Back Up or Export an SSL Certificate with a Private Key

Many users believe that once they’ve installed an SSL certificate on a web server, they can’t back up or export the certificate and install it on another server. Well guess what? They’re wrong. You absolutely can export a certificate with its private key.

Whether you’re migrating your server, just want to take back up of your certificate or want to export an SSL certificate because it’s corrupted, you can export or back up your SSL/TLS certificate no matter what web server you’re using.

So, when you export an SSL certificate, its private key is copied to an encrypted file on the local server. In this post, we’ll learn easy-to-implement steps for various software vendors and versions, including Microsoft IIS, Apache, and Tomcat.

How to Back Up or Export an SSL Certificate in Microsoft IIS Version 5.0, 6.0, 7.0 or 8.0

Step 1: Create a Microsoft Management Console (MMC) Snap-in. To do this:

1. Go to Start > run > MMC.
2. Now navigate into the console tab. Select File and then click Add/Remove Snap-in.
3. Under the Available Snap-Ins column, select Certificates and click Add.
4. Choose Computer Account and click Next.
5. Now select Choose Local Computer and hit Finish.
6. Now close the Add Standalone Snap-in window and click OK on the Add/Remove Snap-in window.

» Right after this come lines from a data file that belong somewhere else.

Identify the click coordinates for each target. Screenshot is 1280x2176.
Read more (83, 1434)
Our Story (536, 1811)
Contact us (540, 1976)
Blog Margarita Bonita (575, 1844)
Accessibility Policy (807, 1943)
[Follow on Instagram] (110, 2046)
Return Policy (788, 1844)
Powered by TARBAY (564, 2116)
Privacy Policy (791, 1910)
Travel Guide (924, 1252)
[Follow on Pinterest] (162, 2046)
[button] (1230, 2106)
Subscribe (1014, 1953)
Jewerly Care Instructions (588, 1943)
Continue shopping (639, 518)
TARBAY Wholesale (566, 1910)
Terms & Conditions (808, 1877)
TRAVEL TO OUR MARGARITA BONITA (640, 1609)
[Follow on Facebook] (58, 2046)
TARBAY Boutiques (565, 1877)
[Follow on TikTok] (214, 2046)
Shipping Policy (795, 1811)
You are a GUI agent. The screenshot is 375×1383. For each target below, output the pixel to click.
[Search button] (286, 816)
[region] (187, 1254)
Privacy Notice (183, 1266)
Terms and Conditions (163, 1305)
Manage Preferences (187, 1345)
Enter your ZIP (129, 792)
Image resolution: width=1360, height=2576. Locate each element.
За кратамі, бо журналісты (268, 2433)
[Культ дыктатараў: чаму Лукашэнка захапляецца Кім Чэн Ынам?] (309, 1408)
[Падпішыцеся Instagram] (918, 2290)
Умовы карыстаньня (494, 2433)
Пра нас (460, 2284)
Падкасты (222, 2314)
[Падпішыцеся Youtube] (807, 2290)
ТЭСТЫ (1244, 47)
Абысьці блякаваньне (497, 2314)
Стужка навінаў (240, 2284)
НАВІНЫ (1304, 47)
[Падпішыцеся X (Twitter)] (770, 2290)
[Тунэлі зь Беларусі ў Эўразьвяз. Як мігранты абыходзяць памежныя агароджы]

Step 2: Export Your SSL/TLS Certificate.

1. Now, open the Certificates (Local Computer) snap-in and go to Personal > Certificates from the left-hand pane.
2. Right-click on the certificate you want to export and go to All Tasks > Export. Once you do this, the Certificate Export Wizard will open up.
3. Select the Yes, export the private key option and click Next.
4. Now the Export File Format window will open. Make sure that the option for Personal Information Exchange — PKCS#12 (.pfx) is selected.
5. Tick the box for Include all certificates in the certificate path if possible.
6. Now, de-select Require Strong Encryption.
7. Enter a password for protecting your PFX file and click Next.
8. Now choose a file name and the location to export the file and click Next.
9. Finally, verify all the information and click on Finish if it’s okay.

Export or Back Up an SSL Certificate in Apache

First, you must locate the private key and certificate files. Use the following directives in the main configuration file, find the location of the three key and certificate files:

• SSLCertificateFile … /path/to/mycertfile.crt 
• SSLCACertificateFile … /path/to/intermediate.crt
• SSLCertificateKeyFile … /path/to/mykeyfile.key

NOTE: The name of the directive could be SSLCACertificateFile or SSLCertificateChainFile, and the configuration file may be httpd.conf or ssl.conf file

Now, copy the .key file, both .crt files (one is the server certificate and the other is the intermediate CA certificate), and the httpd.conf file onto a portable backup drive.

• <filename>.key — private key
• <filename>.crt — server certificate
• <filename>.crt — intermediate CA certificate
• httpd.conf — Web server configuration file

Export or Back Up an SSL Certificate in Tomcat

The directions for how to export an SSL certificate with your private key in Tomcat is unbelievably simple.

1. First, go to the location where your keystore has been kept.

2.  Now, make a copy of the keystore file. This contains the private and public keys.

3.  Finally, you can install the keystore file on another Tomcat server.

That’s it! Now you know how to successfully export your certificate with your private key.